CfP: #BlackLivesMatter: Civil Rights and Social Justice in the 21st Century

Tuesday, March 31, 2015 - 12:00am

The Graduate Program in Communication of California State University East Bay in partnership with the CSUEB Communication Graduate Student Society invite submissions of conference papers, panels and media/arts pieces for the 2015 annual Communication Graduate Student Conference. The conference will take place on the CSU East Bay Hayward campus on Friday and Saturday, May 15 -16, 2015, bringing students and invited faculty speakers from around the San Francisco Bay Area and beyond.

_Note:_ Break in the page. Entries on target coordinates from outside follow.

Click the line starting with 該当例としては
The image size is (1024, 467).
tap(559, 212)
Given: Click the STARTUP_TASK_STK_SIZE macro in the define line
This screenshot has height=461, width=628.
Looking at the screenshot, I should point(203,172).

This year’s keynote speaker is renowned feminist hip hop scholar Aisha Durham, PhD, from University of South Florida, author of Home with Hip Hop Feminism (2014), “The Stage Hip-Hop Feminism Built” (2013), “Hip Hop Feminist Media Studies” (2010), and editor of Home Girls, Make Some Noise!: Hip Hop Feminism Anthology (2007).

This is a multi/interdisciplinary event. We invite submissions from across the humanities, social sciences, arts, education, and all other related fields. Paper, panel, and media/arts proposals may be submitted online at until March 31, 2015.

This year’s conference is organized around the theme #BlackLivesMatter: Civil Rights and Social Justice in the 21st Century.

Possible topics and themes include (but are not limited to):

  • The status and renewal of civil rights consciousness in America and around the world
  • The roles of social media and online activism in local and global political movements
  • The role of culture in contemporary social change
  • Empowerment strategies in academia and local communities
  • The discourse of #BlackLivesMatter and other current civil rights signifiers
  • Contemporary everyday experiences in communities of resistance
  • The prison industrial complex
  • Impacts of the “wars on” poverty, drugs, and terrorism on life in targeted communities
  • African American, Feminist and “minority” identities in digital consumer culture
  • Stratification and economic divides in contemporary America and around the world
  • Education and inequality (NCLB, digital divides, anti-intellectualism in America, private vs public)
  • Geographies of wealth and poverty both local and global (including gentrification and displacement)
  • Employment and ownership in the global economy
  • Gender and sexual identities within and as communities of resistance
  • Ability and Age in intersectional identities
  • Contemporary media and ideologies of power
  • The political economy of policing in America and America as “global police”
  • The post-Obama world and the discourse of post-racial America

While graduate student submissions are the focus, outstanding senior undergraduate submissions are also encouraged. (Special undergraduate sessions will be created to facilitate an inclusive and respectful dialogue across disciplines and levels of scholarly achievement).

The broader East Bay community is invited and welcome to attend individual sessions free of charge.

Community groups whose work directly relates to the conference theme are invited to submit proposals for special sessions (including workshops), and/or informational tables.